Migrate log analysis from AWS ElasticSearch to BigQuery
Jinwook Baek
Posted on January 29, 2021
Introduction
I have been using AWS ElasticSearch for near-real time analysis for API servers. AWS provides built-in Elasticsearch subscription filter for CloudWatch. With less than a hour of effort I can spin up an Elasticsearch cluster to visualize and analyze server logs. However AWS Elasticsearch is not cheap in production setup, also as logs accumulate, it needs some maintenance (lifecycle policy, JVM pressure, etc). Also dev team was not fully utilizing the elastic stack as much. I have been meaning to decommission the Elasticsearch and find alternative option for several month. And finally I decided that it's time to migrate to other solution for following reason.
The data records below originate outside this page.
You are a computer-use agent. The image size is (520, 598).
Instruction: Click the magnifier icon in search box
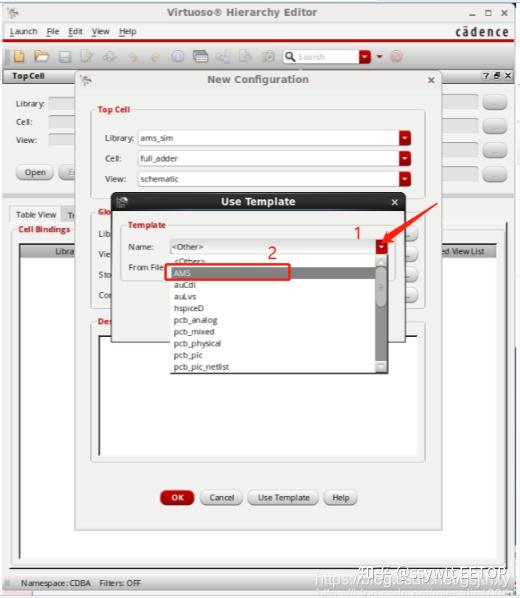click(x=290, y=57)
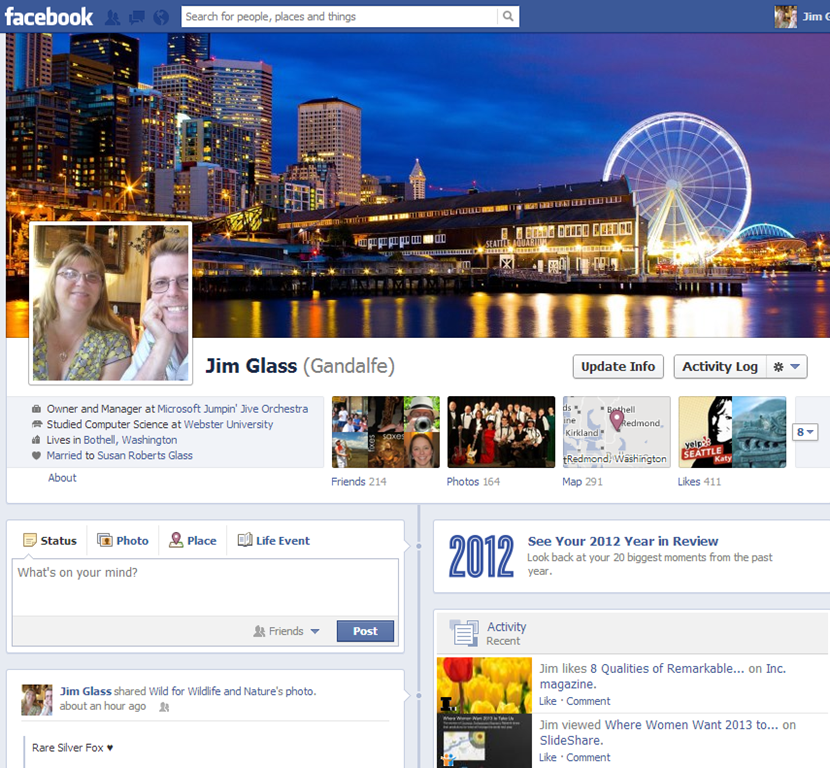The width and height of the screenshot is (830, 768).
Task: Open the notifications globe icon
Action: point(161,17)
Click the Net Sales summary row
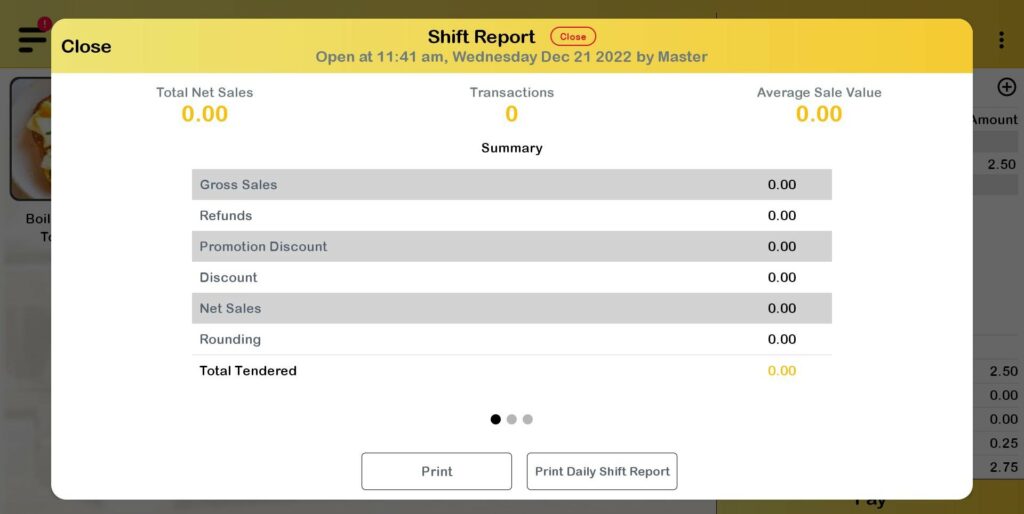Image resolution: width=1024 pixels, height=514 pixels. (x=511, y=309)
Amazon: NOT OK - why we had to change Elastic licensing
After some survey, I listed requirements for the substitue
- Near-realtime analysis (no batch load)
- Simple filter and aggregation by time range, api status, etc
- Access management
- Support for visualization tool (substitue Kibana)
- No extra setup on server code (no splunk, fluntd, etc)
Anchoring CloudWatch logs are the inception point of all the logs(nginx, api logs, etc) There were couple of alternatives I could think about.
- Vanilla CloudWatch (manually searching through logs and no visulization, query support → no need to implement anything else)
- CloudWatch → S3(firehose) → Athena
- CloudWatch → S3(firehose) → Redshift Spectrum
- CloudWatch → Kinesis Stream → Kinesis Analysis
- CloudWatch → Lambda → BigQuery
I was initially inclined to choose something from AWS since I prefer to have less moving pieces and do less coding. However I am already using BigQuery for Data warehouse. I concluded that if I was going to stash some data somewhere I might as well centralize all of them in single place. So I chose to go with lambda+Bigquery. For this post, I will be using nginx log for example, since these formats are common for most of people.
Load vs. Stream
Before going into actual setup process I must acknowledge couple things such as distinction betweenLoad
and streaming
. Load is when you load batch of data for once or in recurrence. In BigQuery, Load
is free and it only charge for storage. However Stream
incurs charge and each insert is $0.010 per 200 MB
.
Prerequisite
- GCP Account with billing enabled (streaming is disabled on free tier)
- Nginx log on Cloudwatch
- SAM environment setup + Lambda role (refer to previous blog post regarding lambda env setup) Migrate python async worker to asynchrounous Lambda
Setup
I am going to cover following components
- Inspect Cloudwatch logs
- BigQuery table
- Lambda code
- Cloudwatch subscription
- Biquery + datastudio
BigQuery Table and Schema
First of all, I need to create BigQuery table for the nginx logs to be stored. In order to create correct schema, let's take a look at how the logs will be sent from CloudWatch to lambda subscription filter.
Nginx log
Default nginx log format looks like this. (My log sample has remote ip appended at the end.)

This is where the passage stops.